"The Labyrinth exists to fool you. It will distract you." -Daedalus
"There's no way out." - Chris Rodriguez
"You make it sound like it's alive." - Percy Jackson
And yet...
"Keep your mind on what matters most. If you can do that, you might find the way." -Daedalus
oOo
I kept pressing one hand against the same wall I leaned against, as if it'd tell me any sooner than my spine if the grainy rock was going to give out. Movements were slow, dragged down by terror and the creaks and groans in the distance and the blackness of night in the maze.
My little blue flame was definitely not helping my night vision. But it was too cold to go without.
It's snowing outside! I told you to bundle up, stolto! I should let you freeze off your fingers and toes, so you'll learn, she'd tell me as she had many times before. Her cap would slide sideways like it always does when her scarf and puffed coat mess with her thick, dark hair. Once I had voiced it to her, that she should pin her hair back or something, but she hadn't replied.
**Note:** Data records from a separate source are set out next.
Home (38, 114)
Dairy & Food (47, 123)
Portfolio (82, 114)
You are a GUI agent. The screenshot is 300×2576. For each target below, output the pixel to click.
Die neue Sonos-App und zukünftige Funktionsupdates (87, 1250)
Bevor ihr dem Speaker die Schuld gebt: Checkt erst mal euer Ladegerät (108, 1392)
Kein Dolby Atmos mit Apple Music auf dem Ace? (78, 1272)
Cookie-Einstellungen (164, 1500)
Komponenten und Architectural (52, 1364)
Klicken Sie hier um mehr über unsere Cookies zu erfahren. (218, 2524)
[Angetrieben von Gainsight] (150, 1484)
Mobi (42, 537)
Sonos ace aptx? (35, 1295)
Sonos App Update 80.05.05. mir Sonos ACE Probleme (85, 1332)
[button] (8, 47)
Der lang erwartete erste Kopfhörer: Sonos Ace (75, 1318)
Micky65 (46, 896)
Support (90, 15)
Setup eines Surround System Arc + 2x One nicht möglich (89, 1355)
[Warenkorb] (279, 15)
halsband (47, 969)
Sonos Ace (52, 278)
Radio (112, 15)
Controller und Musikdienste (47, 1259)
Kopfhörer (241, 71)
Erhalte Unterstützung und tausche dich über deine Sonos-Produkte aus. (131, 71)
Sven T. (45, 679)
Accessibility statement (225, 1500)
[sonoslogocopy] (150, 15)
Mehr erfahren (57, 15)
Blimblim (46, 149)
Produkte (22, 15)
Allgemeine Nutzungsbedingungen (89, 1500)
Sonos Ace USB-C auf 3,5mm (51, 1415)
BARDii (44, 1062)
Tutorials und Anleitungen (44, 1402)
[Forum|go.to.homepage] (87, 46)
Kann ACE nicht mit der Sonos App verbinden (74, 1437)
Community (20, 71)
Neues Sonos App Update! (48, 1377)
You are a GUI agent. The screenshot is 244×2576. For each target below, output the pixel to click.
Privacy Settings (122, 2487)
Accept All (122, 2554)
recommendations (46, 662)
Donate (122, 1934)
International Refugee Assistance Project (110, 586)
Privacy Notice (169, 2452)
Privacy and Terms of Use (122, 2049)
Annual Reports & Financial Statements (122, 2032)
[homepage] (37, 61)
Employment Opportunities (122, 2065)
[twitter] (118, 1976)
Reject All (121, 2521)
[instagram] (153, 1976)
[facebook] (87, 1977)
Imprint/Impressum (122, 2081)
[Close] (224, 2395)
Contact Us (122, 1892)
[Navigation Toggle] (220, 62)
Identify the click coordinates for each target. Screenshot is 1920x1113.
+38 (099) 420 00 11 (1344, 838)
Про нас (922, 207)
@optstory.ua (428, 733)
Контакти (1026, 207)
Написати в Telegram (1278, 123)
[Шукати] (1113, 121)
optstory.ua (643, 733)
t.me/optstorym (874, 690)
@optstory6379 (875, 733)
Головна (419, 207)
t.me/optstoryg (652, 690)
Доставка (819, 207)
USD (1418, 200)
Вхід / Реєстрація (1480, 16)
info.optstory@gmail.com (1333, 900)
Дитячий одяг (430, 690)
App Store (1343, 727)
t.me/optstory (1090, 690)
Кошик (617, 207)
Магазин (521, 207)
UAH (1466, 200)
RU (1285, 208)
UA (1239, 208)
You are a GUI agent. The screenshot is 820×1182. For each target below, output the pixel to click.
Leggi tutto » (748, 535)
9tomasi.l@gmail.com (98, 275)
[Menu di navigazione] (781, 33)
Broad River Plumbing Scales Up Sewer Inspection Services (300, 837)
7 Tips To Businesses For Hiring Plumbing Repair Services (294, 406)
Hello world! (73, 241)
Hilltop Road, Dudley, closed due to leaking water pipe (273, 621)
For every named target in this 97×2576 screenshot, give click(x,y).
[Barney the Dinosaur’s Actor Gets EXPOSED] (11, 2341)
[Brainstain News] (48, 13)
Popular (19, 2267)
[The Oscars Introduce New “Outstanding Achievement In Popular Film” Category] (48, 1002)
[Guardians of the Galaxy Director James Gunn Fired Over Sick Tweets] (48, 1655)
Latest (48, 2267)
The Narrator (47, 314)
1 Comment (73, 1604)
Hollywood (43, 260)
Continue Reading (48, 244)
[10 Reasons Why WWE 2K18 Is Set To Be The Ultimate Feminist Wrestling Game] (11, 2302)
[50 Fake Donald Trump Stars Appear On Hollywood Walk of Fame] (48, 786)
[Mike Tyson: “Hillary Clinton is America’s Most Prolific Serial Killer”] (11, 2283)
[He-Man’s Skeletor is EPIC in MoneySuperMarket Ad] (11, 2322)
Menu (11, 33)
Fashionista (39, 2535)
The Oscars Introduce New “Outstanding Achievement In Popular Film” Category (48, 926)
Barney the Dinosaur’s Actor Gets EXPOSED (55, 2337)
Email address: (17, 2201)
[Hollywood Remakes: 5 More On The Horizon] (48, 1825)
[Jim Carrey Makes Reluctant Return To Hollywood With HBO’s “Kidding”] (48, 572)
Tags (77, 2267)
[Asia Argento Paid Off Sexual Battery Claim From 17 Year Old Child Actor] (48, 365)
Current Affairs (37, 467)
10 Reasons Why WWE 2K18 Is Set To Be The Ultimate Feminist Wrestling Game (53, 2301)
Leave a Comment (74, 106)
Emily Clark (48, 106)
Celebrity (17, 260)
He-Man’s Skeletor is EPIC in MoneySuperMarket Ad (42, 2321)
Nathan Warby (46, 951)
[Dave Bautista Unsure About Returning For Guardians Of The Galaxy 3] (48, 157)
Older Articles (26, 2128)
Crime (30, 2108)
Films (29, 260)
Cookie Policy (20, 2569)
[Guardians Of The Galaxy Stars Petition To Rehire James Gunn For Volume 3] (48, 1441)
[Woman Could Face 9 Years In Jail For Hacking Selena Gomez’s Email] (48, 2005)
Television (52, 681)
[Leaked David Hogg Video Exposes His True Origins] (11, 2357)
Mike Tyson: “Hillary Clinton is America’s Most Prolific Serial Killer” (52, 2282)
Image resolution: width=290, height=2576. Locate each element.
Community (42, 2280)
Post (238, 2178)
Then she would grab my gloves from the shelf with all the chips in it no one would tell me about and hold up my hands in hers, press them against the little streams and valleys in her palm, and pretend to bite my fingers off one by one as she put the gloves on.
It was alright, though. She never really bit off my fingers. Her smile was as nice and kind as it always was when her teeth gently touched my knuckles. Though sometimes I wondered what I'd have to do to make her mad enough that she did it for real.
If she ever did, I'd have told her, "Now I don't need the gloves."
Now I was crouching before a fire here in the dead of winter, unbitten fingers splayed wide in the cobalt flames, soaking up the meager warmth.
After five minutes, I switched hands. The maze had taken on a particularly cranky jeremiad during my wandering thoughts.
I swallowed thickly. An unhappy maze was not something I wanted to face. Around me, its cranky, lusting groans continued.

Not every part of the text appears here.